### Listing
[Start]
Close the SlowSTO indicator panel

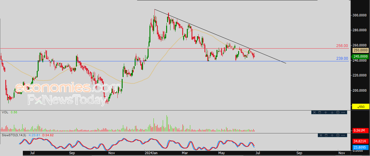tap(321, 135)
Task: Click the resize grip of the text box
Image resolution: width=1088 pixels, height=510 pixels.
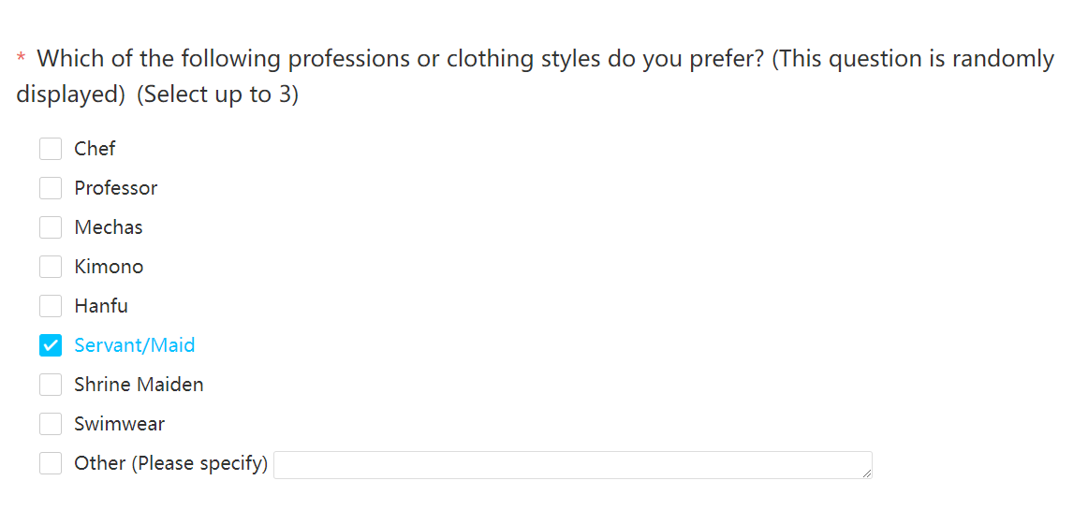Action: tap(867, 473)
[End]
[Start]
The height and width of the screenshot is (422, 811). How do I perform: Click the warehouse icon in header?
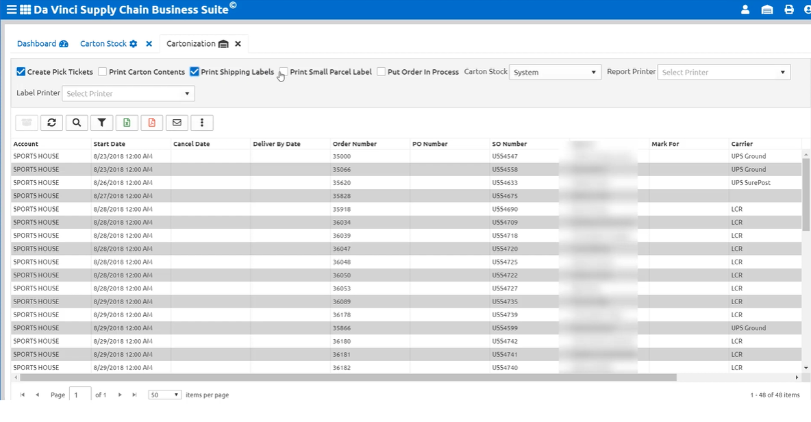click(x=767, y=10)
[End]
### Problem to solve
Count the lines in the data above that contain the string "height", treating uppercase and lowercase as different. Reply with the number alone.

### Exercise output
2